The History of Cocktails and the Etiquette of the “Cocktail Hour”

Cocktails

Vermouth, created by Antonio Benedetto Carpano of Turin, Italy in 1786, is credited as the first drink formulated specifically for the purpose of igniting the appetite, though the historical record indicates that the ancient Egyptians would oftentimes drink a small amount of alcohol before meals. By the 19th century, various types of apéritifs were known in the major cities of Italy, and their popularity had spread throughout Europe by the late 19th century. By the beginning of the 20th century, they were popular in the United States.

The word “apéritif,” which derives from the Latin “aperire,” meaning “to open,” is also used to describe pre-meal snacks. Olives, pickled pearl onions, salted nuts, and salted crackers are amongst the most popular.

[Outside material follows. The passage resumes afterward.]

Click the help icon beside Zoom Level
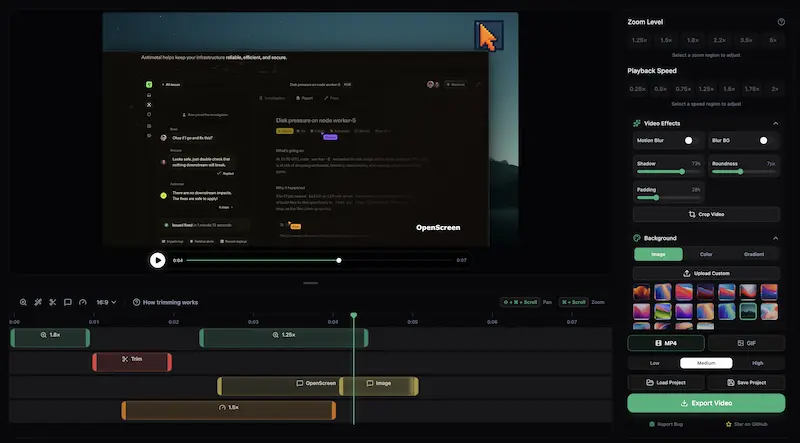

The typical commencement time for a formal dinner varies from country to country, culture to culture. But regardless, in most cultures where alcohol is consumed, social drinking will usually take place before sitting down to a formal meal. Cocktails, also called apéritifs, not only serve to ignite the appetite, they also tend to enliven conversation; and a gentleman should use this time to acquaint himself with his dinner partner, be introduced to other guests, and, of course, speak with his host and/or hostess, being sure to express his sincere gratitude for the kind invitation.

Whether cocktail orders are being taken by the service staff or are being requested directly from the bartender, a gentleman should see to it that his dinner partner is provided with a drink of choice. Exceptionally sweet or heavy drinks should be avoided during the cocktail hour so as not to compromise one’s appetite. Likewise, exceedingly complicated drinks should be avoided so as not to overburden the bartending staff. A pina colada, for example, would be an inappropriate request during a cocktail hour, for it is both sweet and complicated—in addition to being noisy to make. A gentleman should also bear in mind that combining distilled liquor with wine is oftentimes a recipe for next-day hangovers; consequently, he should limit his cocktail intake so as to be able to fully enjoy the dinner with its carefully selected, complementary wines—and be alive and well the morning after to talk about it. For men with delicate constitutions, sherry serves as an excellent apéritif since as a wine, though a fortified one, it will not be chemically incongruous with the wines which are likely to be served with dinner.